Havana, April 30 (IANS/EFE) The Cuban government has leased more than 2,000 small businesses to their old employees, who have increased the firms’ income and the quality of the services provided.

This new form of non-state management, included in the economic reform plan of President Raul Castro, was begun on an experimental basis in 2009 in barber shops and hair styling salons, but it was later expanded to 47 economic activities.

To date, 2,041 businesses have been leased to a total of 5,479 employees, according to figures compiled by the Domestic Commerce Ministry.

The former employees are in charge of organizing the business, providing the necessary resources, maintaining or improving the store and they assume all the rent, electricity, telephone, gas and water payments.

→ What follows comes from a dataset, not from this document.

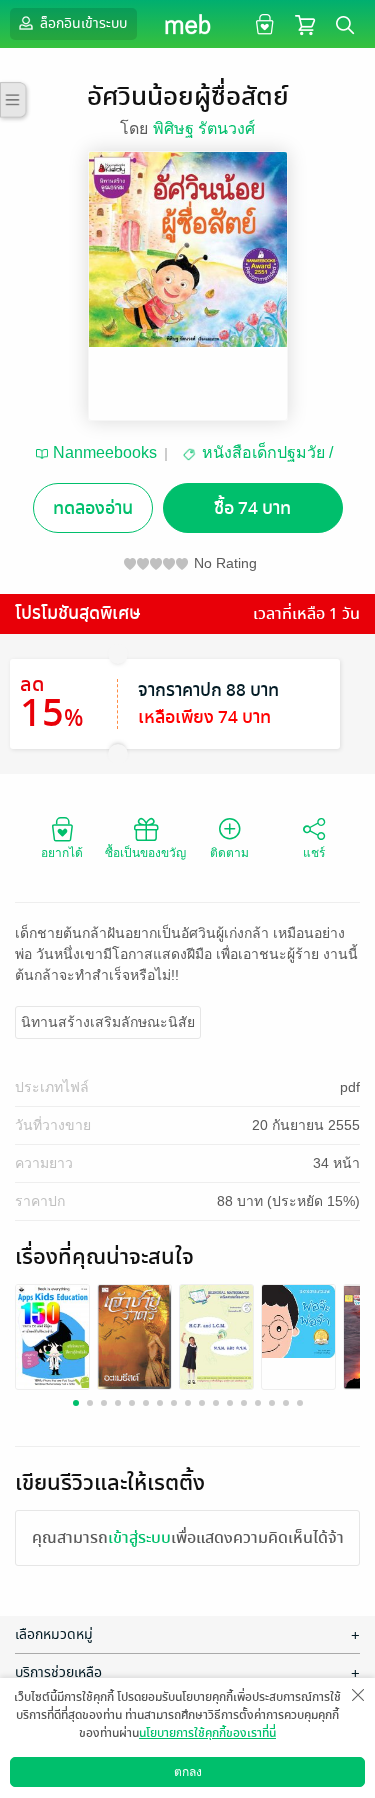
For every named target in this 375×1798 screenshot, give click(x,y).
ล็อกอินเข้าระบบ (82, 23)
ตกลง (188, 1772)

They also set the prices of the services they provide.

The Cuban government acknowledges that this method has improved service, has increased salaries and the new business operators feel more motivated to the point where absenteeism has been reduced, although it is still prevalent in the state-run sector given the meager salaries and the lack of incentives there.

The workers also feel they are benefiting, like the employees of the Leo hair salon in Havana’s El Vedado neighbourhood, which for the past 16 months has been operating under new management.

“The pay has improved a lot. Before, the minimum wage was 255 pesos a month (about $9) and now that things have changed, the improvement is substantial,” Milagros, 35, one of the five hair stylists at the shop, told EFE.

Not everything is favourable, however. Besides the burden of taxes, the recurring complaint in Cuba’s emerging private sector is the absence of a wholesale market where business operators can buy supplies.